Records to use:
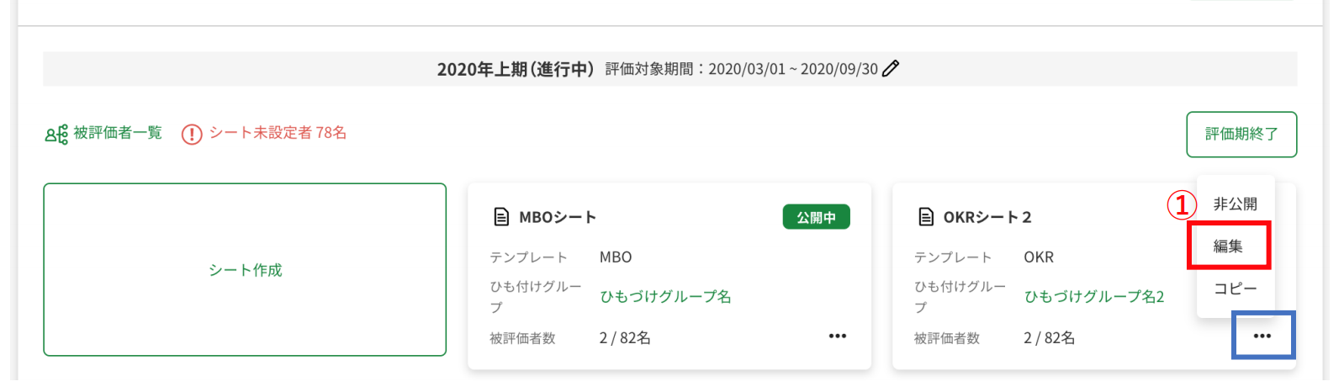Click the 評価期終了 button
The image size is (1344, 392).
pyautogui.click(x=1241, y=135)

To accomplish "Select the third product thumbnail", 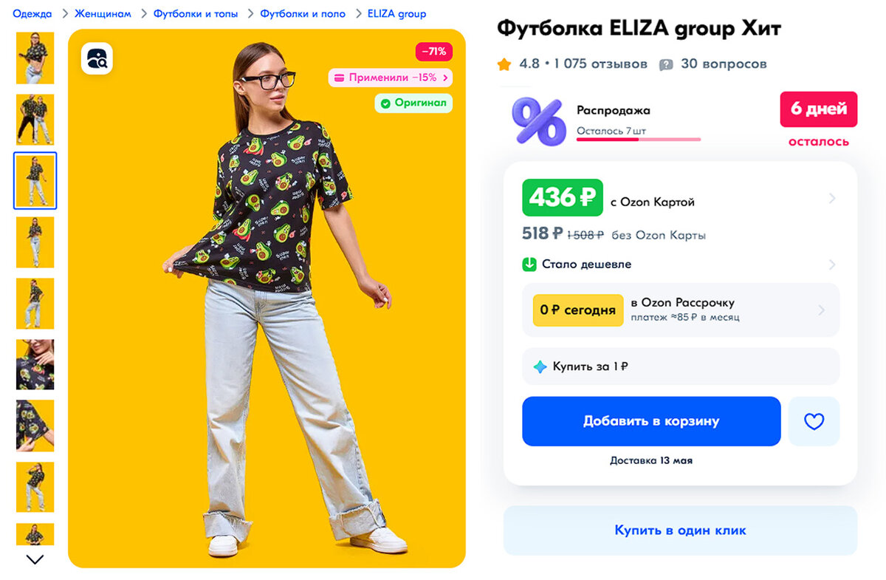I will 35,180.
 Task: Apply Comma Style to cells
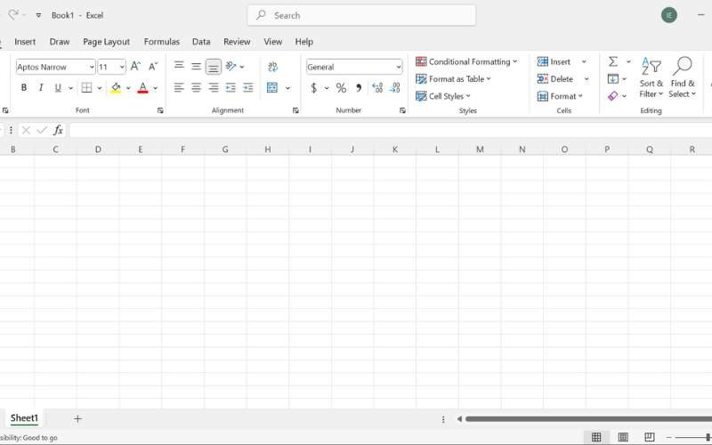(x=359, y=88)
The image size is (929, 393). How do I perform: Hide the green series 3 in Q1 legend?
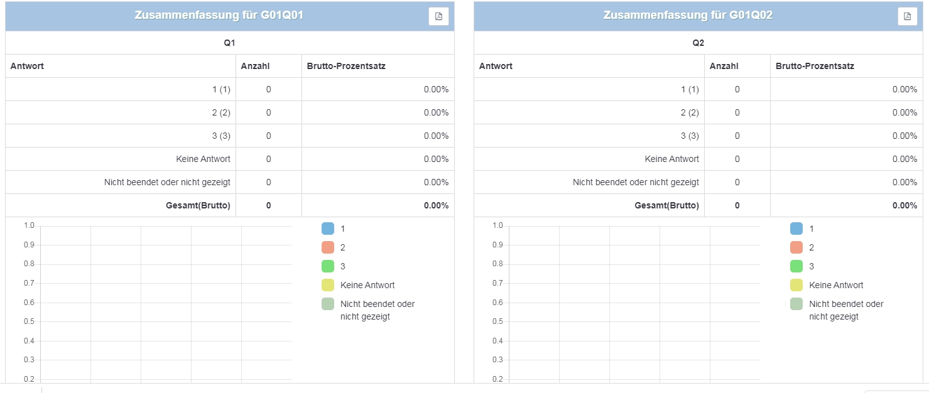tap(328, 266)
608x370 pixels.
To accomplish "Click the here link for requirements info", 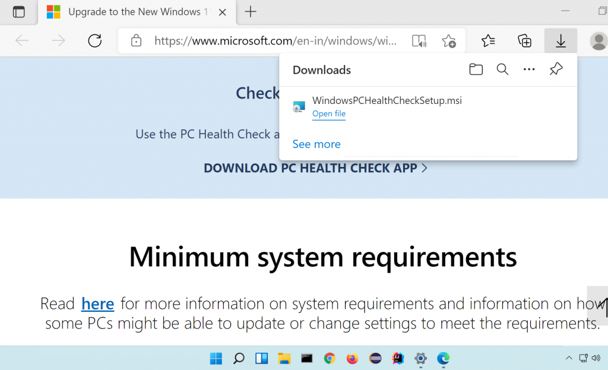I will [x=97, y=303].
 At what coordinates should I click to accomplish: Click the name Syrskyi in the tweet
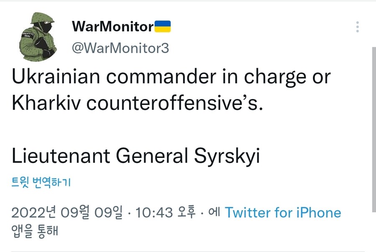pos(227,156)
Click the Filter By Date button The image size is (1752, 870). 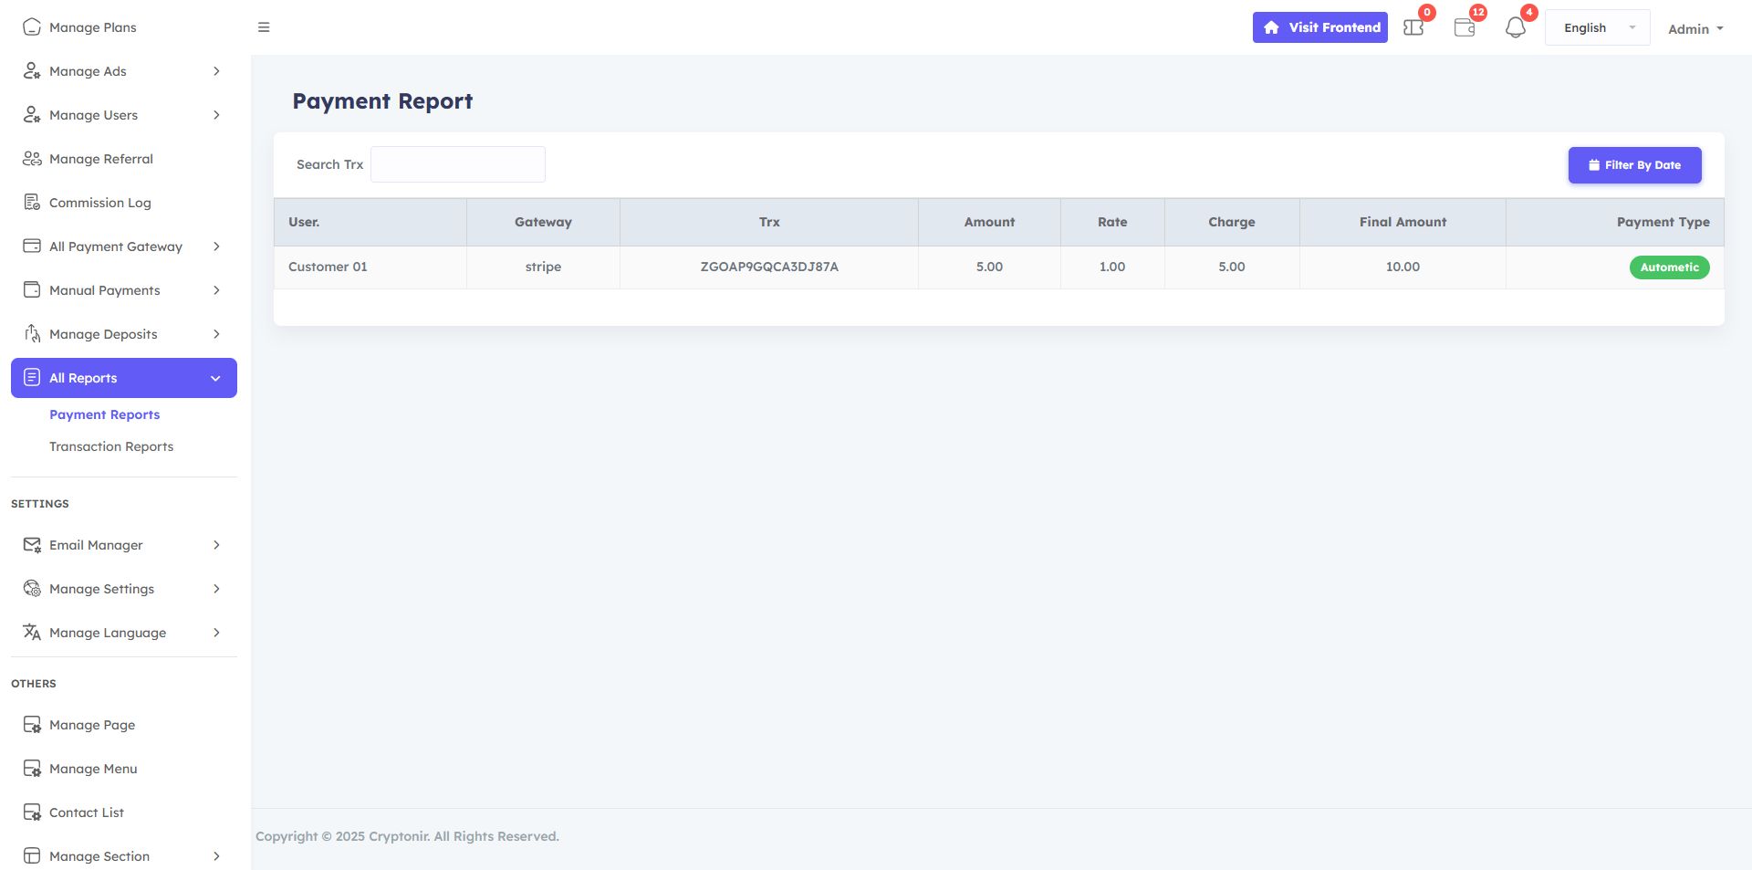tap(1634, 165)
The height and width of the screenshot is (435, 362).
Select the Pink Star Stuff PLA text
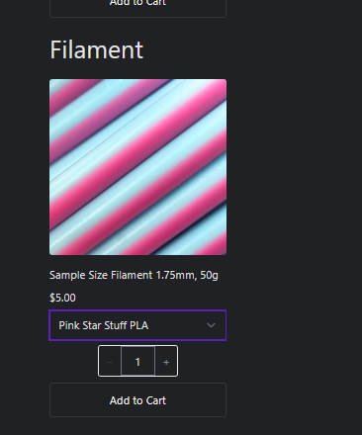(x=104, y=325)
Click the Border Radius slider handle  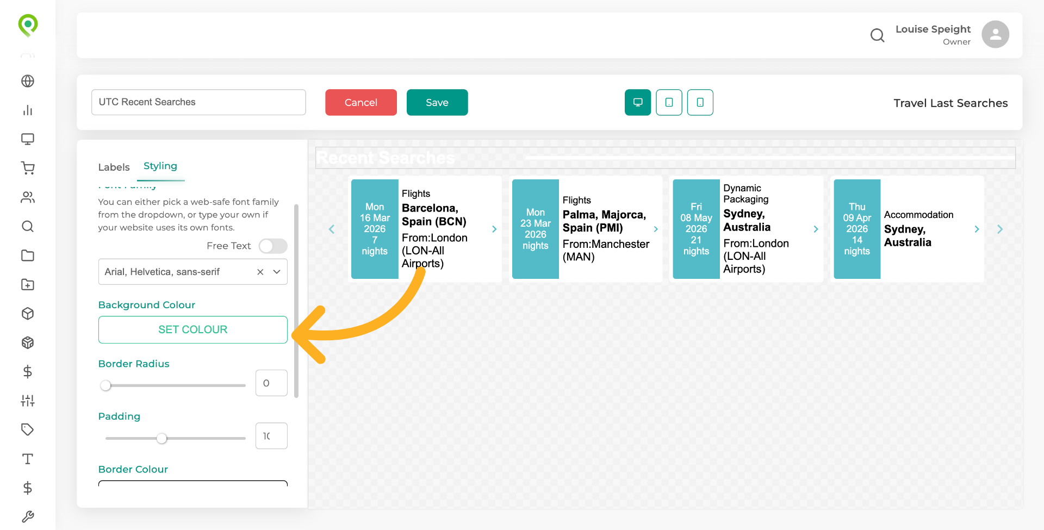pos(105,385)
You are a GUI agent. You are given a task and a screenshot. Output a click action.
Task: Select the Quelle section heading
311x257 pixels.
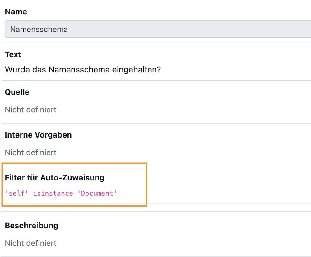(x=17, y=92)
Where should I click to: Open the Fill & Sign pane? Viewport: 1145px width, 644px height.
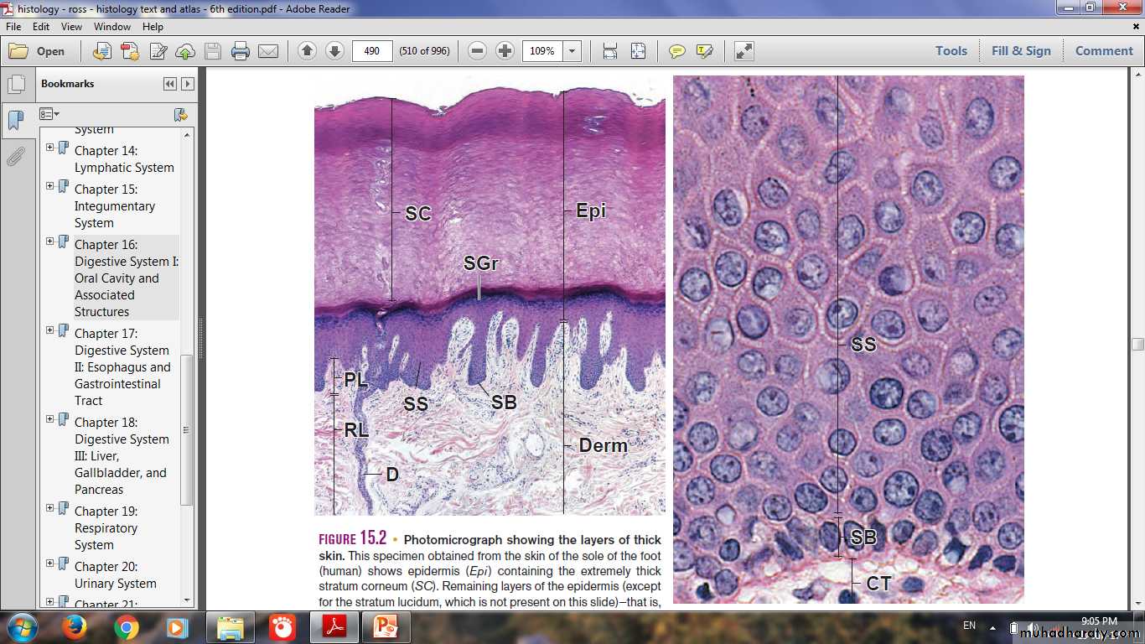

About this exercise:
Only lines with the word "width" are wanted, so copy each one from the records.

Answer for this exercise:
The height and width of the screenshot is (435, 362).
Where should I click to: Open the Fill & Sign pane? Viewport: 1145px width, 644px height.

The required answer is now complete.